Configuration Parameters
Validation
Global Validation
This section describes the global validation service executing in a single process (i.e. non-replicated service). By default it is based on Java RMI, but it can be configured to run using Thrift as described below in this section. The Global Validation Service can be configured to run either as a single-threaded or multi-threaded server. By setting the flag concurrentValidator to true, the server would execute as multi-threaded, providing more concurrency in processing valdiation request. Default configuration is single-threaded server, if this flag is not specified.
GlobalWorkpool.concurrentValidator=true
If this flag is set true, the one should also sepcify the number of locks. The following flag sets the number of locks to 256.

**SET TASK**. Supply the next portion of the Global Validation Service configuration text, beginning immediately after its final sentence.

Rows drawn from a dataset
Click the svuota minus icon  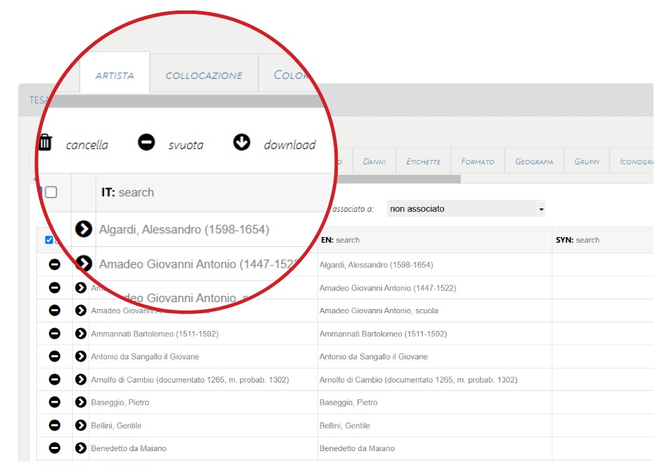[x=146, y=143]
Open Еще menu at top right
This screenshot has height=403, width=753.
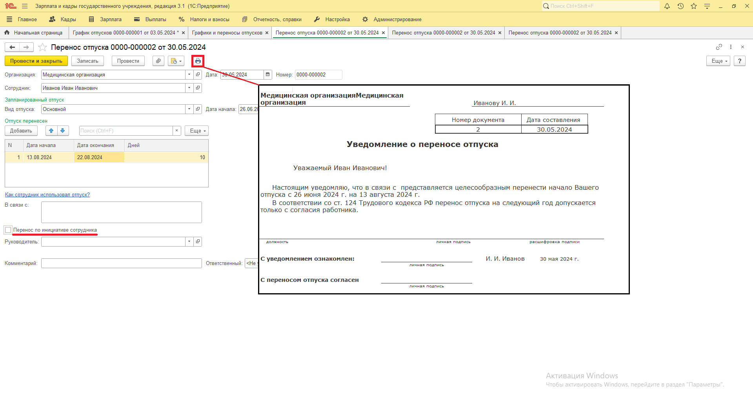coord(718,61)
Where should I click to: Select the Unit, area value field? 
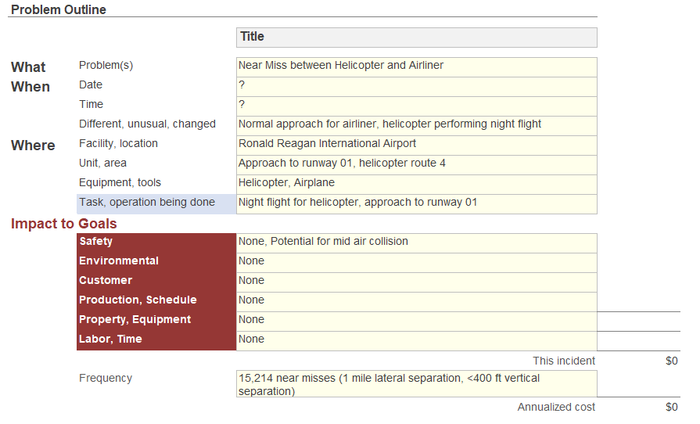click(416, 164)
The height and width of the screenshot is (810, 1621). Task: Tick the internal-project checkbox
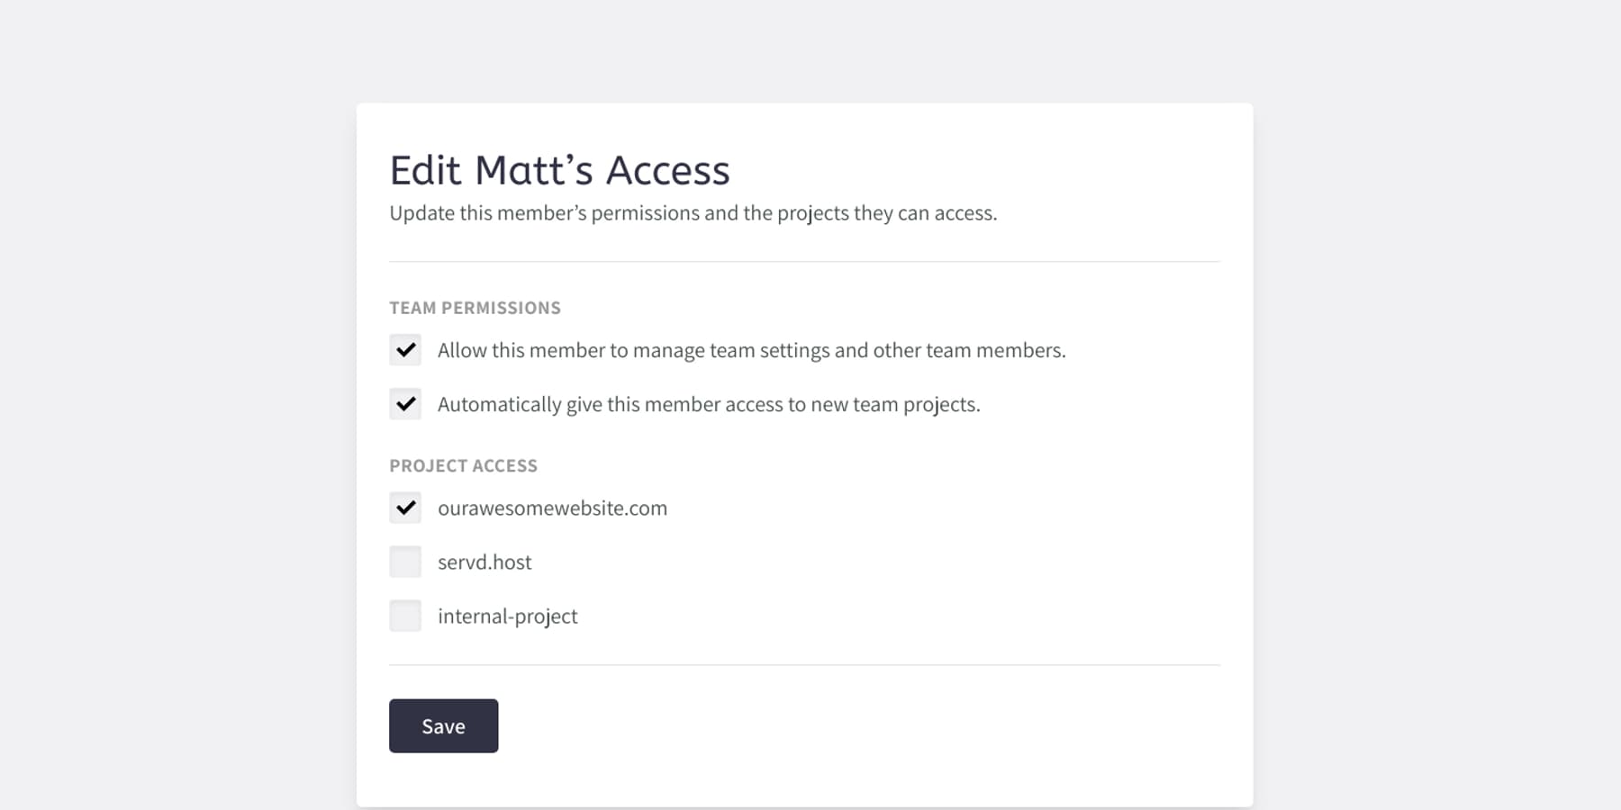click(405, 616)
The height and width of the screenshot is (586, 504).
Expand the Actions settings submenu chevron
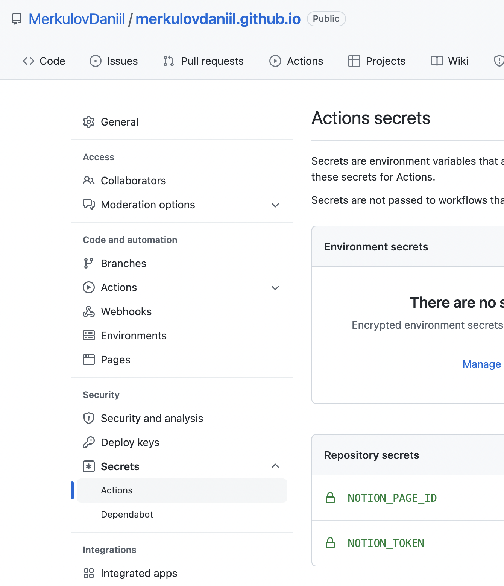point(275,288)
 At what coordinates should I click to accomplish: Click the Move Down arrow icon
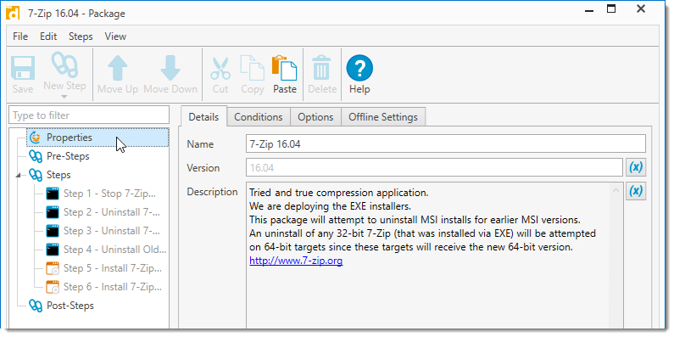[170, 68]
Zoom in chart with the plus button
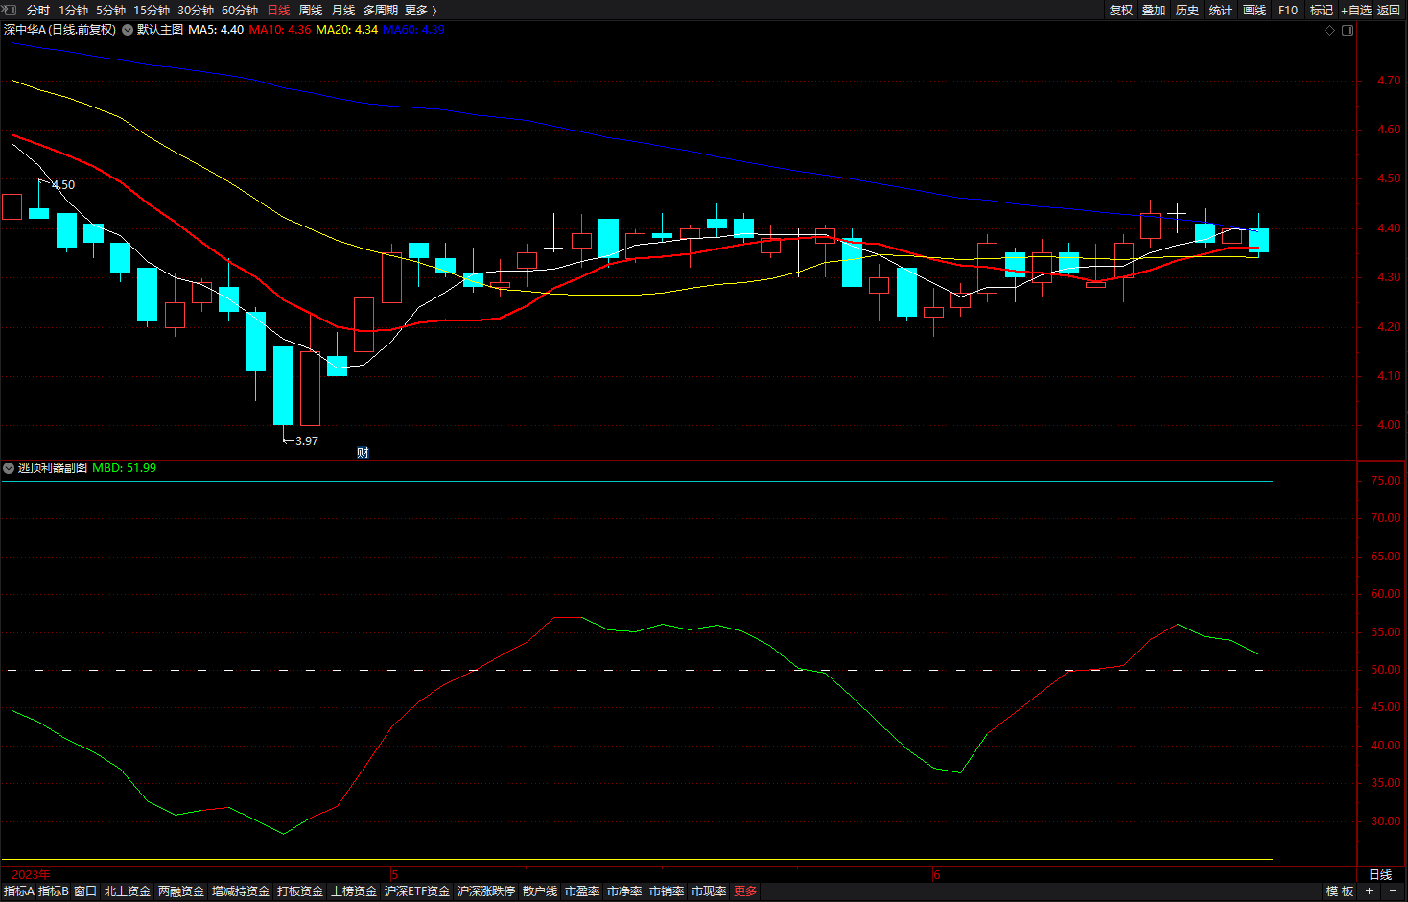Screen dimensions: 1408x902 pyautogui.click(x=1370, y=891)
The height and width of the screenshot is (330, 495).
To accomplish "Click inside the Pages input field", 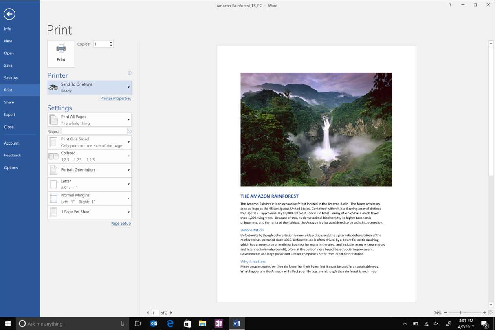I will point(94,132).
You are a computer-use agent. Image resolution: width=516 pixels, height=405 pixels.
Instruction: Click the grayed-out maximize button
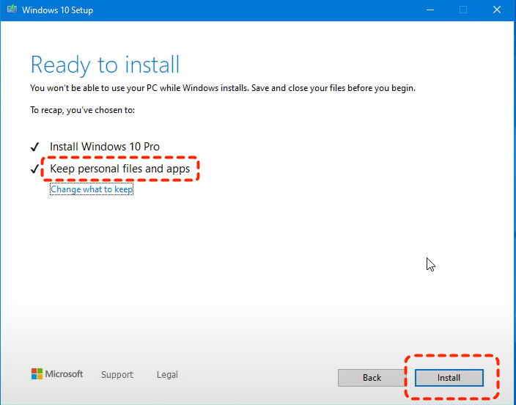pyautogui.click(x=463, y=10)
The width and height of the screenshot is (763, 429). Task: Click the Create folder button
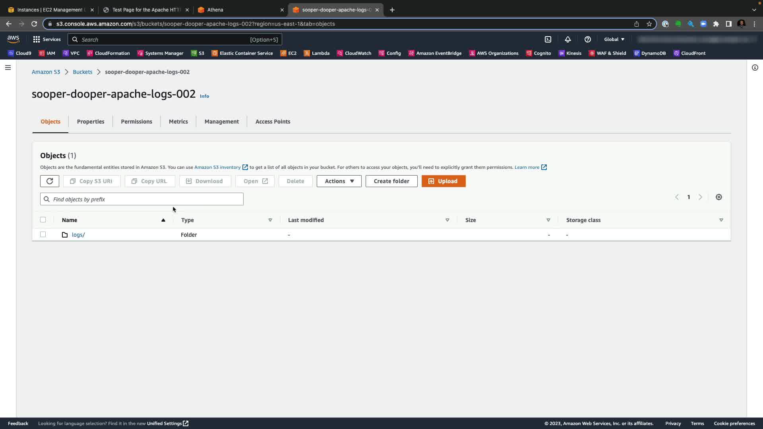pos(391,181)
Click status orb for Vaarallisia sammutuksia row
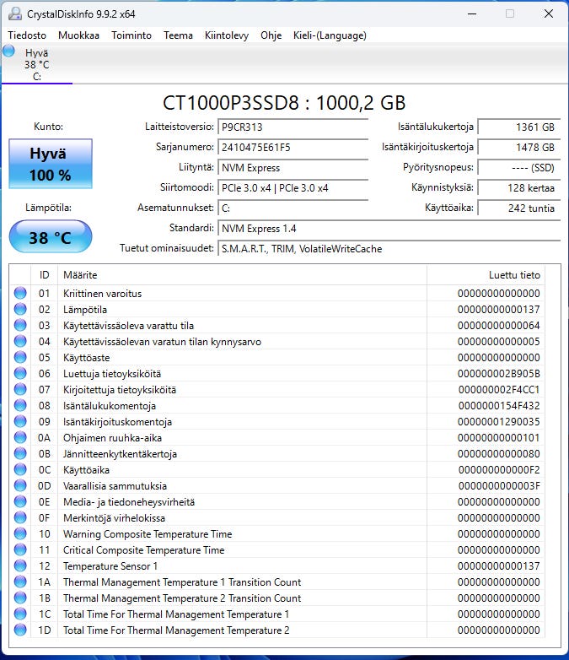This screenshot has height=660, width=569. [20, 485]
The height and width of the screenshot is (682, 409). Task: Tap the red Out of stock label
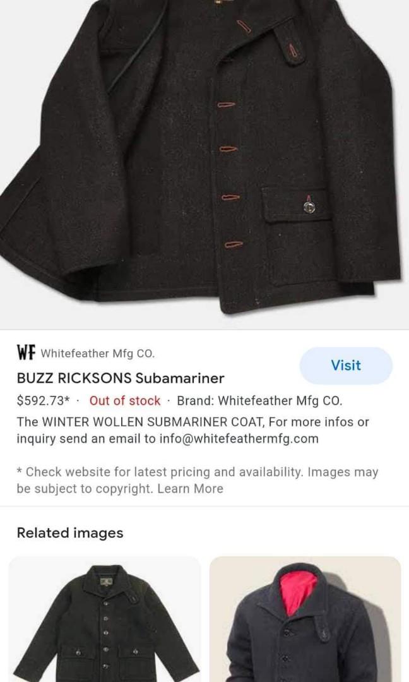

**ANSWER FOR THIS EXERCISE**.
ConcurrentValidator.nLocks=256
The following flag is used only for single-threaded server to enable speculative checking of queued validation requests which are destined to be aborted due to commitment of current request
GlobalWorkpool.speculativeChecking=true
Enabling Truncation
For large graph problem the internal table maintained by the GlobalWorkpool can become as large as the number of nodes in the graph, causing insufficient memory problem. To avoid this, truncable should be enable as follows:
GlobalWorkpool.truncationEnabled=true
With this flag set, items in the table with update time less than (STS-1000) are deleted periodically. The window size 1000 is fixed in this configuration. In the replicated validation service, it can be set to a different value.
Thrift Based Communication
It is possible to use Thrift RPC, instead of Java RMI, for making validation calls. The following flags should be set to run the Global Validation Service ( GlobalWorkpoolImpl) and the clients in the LocalWorkpoolImpl on all cluster nodes using Thrift for the validation calls.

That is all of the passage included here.